I’m especially excited about the prospects for REITs after watching how many of these stocks traded over the last couple of weeks when the market became a bit more volatile.
Case in point: Friday, May 10th and Monday, May 13th were difficult days for traditional investors. Over this long weekend (if you want to call it that), the S&P 500 fell by 2.1%. The Dow dropped by more than 500 points. Some blue chip stocks like Boeing (BA) and Caterpillar (CAT) fell by more than 4.5%.
If you tuned in to the financial media on those days, you could have easily detected a sense of panic in the voices of commentators.
But during these fearful two days in the market, real estate stocks actually rose, with the average REIT gaining 0.9%.1 Talk about a great way to protect and grow your wealth!
Today, with interest rates still at exceptionally low levels and the Fed widely expected to cut rates before the end of the year, investors are looking for better opportunities to lock in steady yields from their investments. And that’s driving a lot of capital into the REIT industry.
I want you to take advantage of this opportunity by owning shares of the best REITs the market has to offer. Here are three REITs I have my eye on as these stocks gain favor on Wall Street.
National Retail Properties Inc. (NNN)
National Retail Properties has sidestepped the carnage from Amazon’s retail dominance by focusing on locations that people visit on a near daily basis. Think about gas stations, convenience stores, and quick service restaurants. These are the locations operated by NNN, and these locations aren’t going away any time soon. Better yet, NNN engages in long-term agreements with its tenants, with rents gradually increasing each year to account for inflation.
This disciplined approach has allowed NNN to pay investors a $0.50 quarterly dividend which will almost certainly be raised this year. (NNN has increased their dividend each year for the last 29 years!)
Shares currently pay a 3.8% yield. But that yield will likely increase with a higher dividend this year. Plus, with the strong job market helping to drive more traffic to NNN’s locations, the company’s strong business should drive the stock price higher, adding more value to your investment.
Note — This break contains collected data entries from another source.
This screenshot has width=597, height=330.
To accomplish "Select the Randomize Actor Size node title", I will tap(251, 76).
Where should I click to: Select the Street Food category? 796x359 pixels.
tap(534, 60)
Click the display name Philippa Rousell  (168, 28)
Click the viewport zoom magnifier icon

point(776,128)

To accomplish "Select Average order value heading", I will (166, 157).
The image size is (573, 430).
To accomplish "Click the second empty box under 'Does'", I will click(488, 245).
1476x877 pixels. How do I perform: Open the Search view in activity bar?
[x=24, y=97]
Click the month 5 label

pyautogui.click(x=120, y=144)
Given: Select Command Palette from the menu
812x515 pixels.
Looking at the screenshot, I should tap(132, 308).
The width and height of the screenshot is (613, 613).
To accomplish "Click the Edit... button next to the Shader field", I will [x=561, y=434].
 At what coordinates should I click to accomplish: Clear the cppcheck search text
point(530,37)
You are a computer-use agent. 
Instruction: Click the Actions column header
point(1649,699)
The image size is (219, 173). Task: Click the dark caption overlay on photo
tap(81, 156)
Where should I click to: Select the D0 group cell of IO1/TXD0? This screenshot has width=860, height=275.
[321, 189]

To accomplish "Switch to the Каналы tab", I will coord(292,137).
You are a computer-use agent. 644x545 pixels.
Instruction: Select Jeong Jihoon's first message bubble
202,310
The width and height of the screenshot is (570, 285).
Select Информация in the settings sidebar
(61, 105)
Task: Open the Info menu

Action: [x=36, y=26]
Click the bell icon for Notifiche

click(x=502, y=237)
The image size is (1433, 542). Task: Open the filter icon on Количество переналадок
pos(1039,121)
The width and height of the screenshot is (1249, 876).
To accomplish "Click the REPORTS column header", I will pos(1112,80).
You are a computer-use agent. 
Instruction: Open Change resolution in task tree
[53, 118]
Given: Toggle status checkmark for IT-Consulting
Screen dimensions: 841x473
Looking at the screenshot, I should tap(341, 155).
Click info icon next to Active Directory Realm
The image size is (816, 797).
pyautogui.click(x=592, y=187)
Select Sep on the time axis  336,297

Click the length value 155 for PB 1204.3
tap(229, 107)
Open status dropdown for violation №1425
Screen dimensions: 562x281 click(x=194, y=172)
Digital Realty Trust Inc. (DLR)
Digital Realty has a bit of a different spin on the REIT concept. The company owns 198 data centers around the world and rents space for equipment used by tech customers like Oracle (ORCL), Comcast (CMCSA) and Verizon (VZ).
With so many groundbreaking developments in 5G, artificial intelligence, autonomous driving and more, demand for DLR’s data centers will continue to grow. And that means steady profits and bigger income payments for investors!
Today, DLR offers investors a quarterly dividend of $1.08, up 7% from last year’s payout. That represents a 3.7% yield which is very attractive given the current low interest rates. Plus, with so much demand for data and computer processing power, I expect DLR’s business (and payouts) to grow steadily for years to come.
Welltower Inc. (WELL)
Welltower is the largest U.S. healthcare REIT, owning facilities such as hospitals, clinics and nursing facilities. The company benefits from increasing demand for healthcare services thanks to our aging demographic.
I’m particularly fond of WELL because the company has raised its dividend every year for the last 14 years. That includes the financial crisis period in which many companies had to cut the amount of cash paid to investors.
Over the past year, Welltower purchased about $2.5 billion in new medical properties, all of which should generate payouts for us as investors this year. WELL’s $0.87 quarterly dividend adds up to a 4.3% yield, and you can expect that yield to grow this year as the company increases its payout once again.
And there you have it! Three great real estate plays to take advantage of low interest rates and the rising demand for stable cash-generating investments to help fund American’s retirement.